Я живо представила, как юная Кэтрин не то идет, не то бежит по этой темной, продуваемой ветром ноябрьской дороге, без сапог, в легких башмаках, а повсюду сугробы, и без теплой куртки, чтобы себя не выдать; я представила, как она не то идет, не то бежит к станции в темной одежде, с шарфом на голове, как она ждет поезд, и ей страшно, до смерти страшно — как было страшно годами из-за побоев отца, — и, мне кажется, я почувствовала, какие мысли крутились у нее в голове:
Если Вильгельма не будет, когда я приеду в Бостон, я покончу с собой.
* * *
— Сраная Лоис Бубар, — сказал Вильям.
Я быстро взглянула на него. Мы ехали обратно к шоссе.
— Вот бы ее в помине не было, — сказал он. Затем огладил усы и уставился на дорогу. — Она хочет, чтобы ты упомянула ее в книге? Но только в хорошем свете? Господи, Люси. И, по ее словам, она жалеет лишь о том, что была недостаточно приветлива с моей матерью? А потом, когда приезжаю я, она меня даже видеть не хочет? Нет, ну что за дерьмо, а не человек.
И я вспомнила про воспитательницу, которая больше никогда не брала его на руки.
* * *
После первого курса я устроилась работать в приемную комиссию — водила абитуриентов по кампусу. Как мне это нравилось! Я была очень рада, что у меня есть работа и не нужно возвращаться домой на лето, а еще мне очень нравился наш колледж, и я с удовольствием рассказывала людям, как он мне нравится. А упоминаю я об этом вот почему: в приемной комиссии работал один человек, он не был ее главой, но тогда он казался мне большой шишкой, он был лет на десять меня старше, и я ему приглянулась — и помню, что пару раз ходила с ним на свидание, только не помню куда. Разумеется, у него была машина, но тогда мне казалось, что иметь машину — это так по-взрослому, и, когда я впервые села в нее и увидела подстаканники на дверцах, я подумала: «Ничего себе!» Подстаканники были для меня верхом взрослости, вот только я чувствовала, что это не совсем мое. Но мужчина мне нравился — возможно, я была в него влюблена. Я влюблялась во всех, кого встречала. Как-то вечером, когда он подкинул меня до дома, где я снимала квартиру с друзьями по колледжу (друзьями!), он прислонил меня к дверце машины, поцеловал и прошептал мне на ухо: «Эй, тигренок», и я подумала… Уже не помню, что я подумала. Но после того вечера, когда мы поцеловались, он меня больше никуда не звал, а пару месяцев спустя женился на секретарше из приемной комиссии; симпатичная девушка, она всегда мне нравилась.

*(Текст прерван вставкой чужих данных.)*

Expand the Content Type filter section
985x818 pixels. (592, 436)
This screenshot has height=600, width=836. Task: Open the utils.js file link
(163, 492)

Зачем я это рассказываю: мы знаем, кто мы, сами о том не догадываясь.
И мужчина из приемной комиссии понял, что я не тот человек, который будет откликаться на «тигренка» и для него придумывать подобные прозвища, к тому же я так и не смирилась с подстаканниками; я не расстроилась, что он больше никуда меня не звал, меня всегда немного удивляло, что я вообще ему понравилась. Но вернемся к сути! А суть вот в чем: что такого мы с Вильямом разглядели друг в дружке, раз решили пожениться?
* * *
Над Хейнсвиллской дорогой[3] висела зловещая тишина. Много миль нам не попадалось ни одной машины. Было в этой дороге что-то гнетущее: взгляд выхватывал то пни по обочинам, то болота с мертвыми деревьями. В одном месте росли яблони с мелкими плодами, и, по словам Вильяма, это значило, что когда-то здесь были фермы, и так мы ехали некоторое время. Казалось, все слегка выжжено солнцем.